*** Opening of DATASET RECORDS ***

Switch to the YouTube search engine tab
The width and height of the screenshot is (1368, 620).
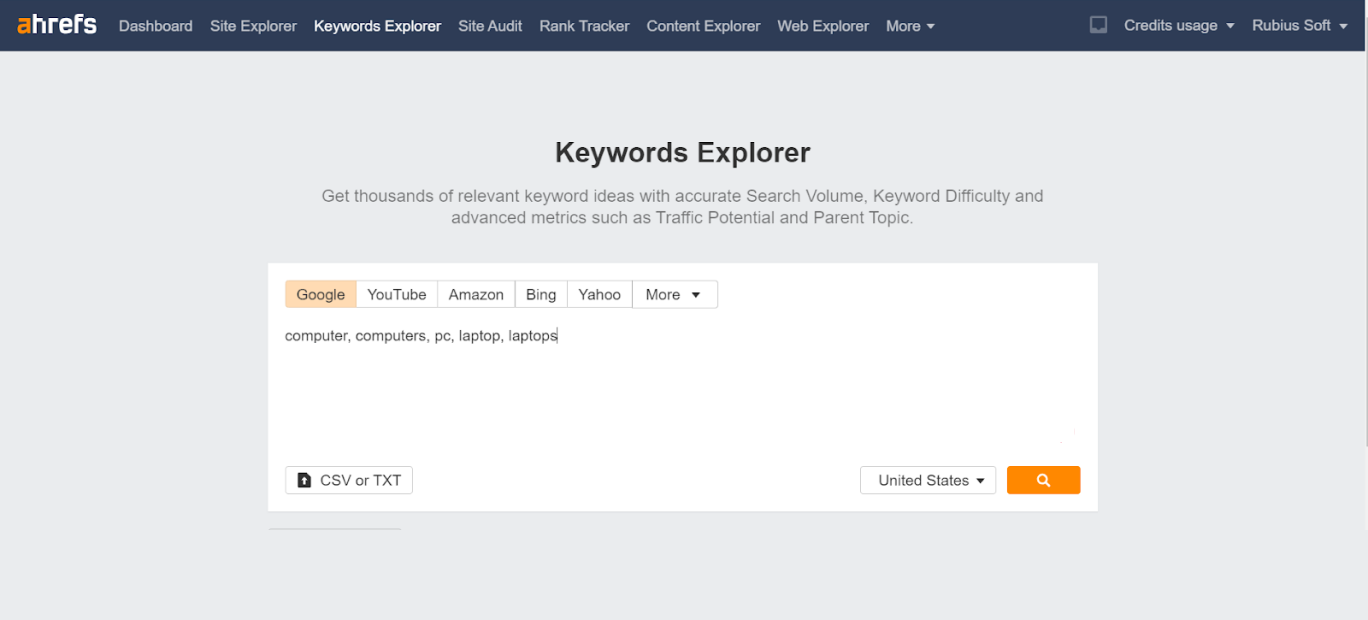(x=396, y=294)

*** Close of DATASET RECORDS ***
*** Opening of DATASET RECORDS ***

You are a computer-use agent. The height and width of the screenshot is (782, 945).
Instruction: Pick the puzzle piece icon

*** Close of DATASET RECORDS ***

WORK INSTRUCTIONS:
Above this instruction are the records; retype exactly the lines from the one containing "You are a computer-use" up to and including the one containing "Instruction: Pick the puzzle piece icon".

YOUR RESPONSE:
You are a computer-use agent. The height and width of the screenshot is (782, 945).
Instruction: Pick the puzzle piece icon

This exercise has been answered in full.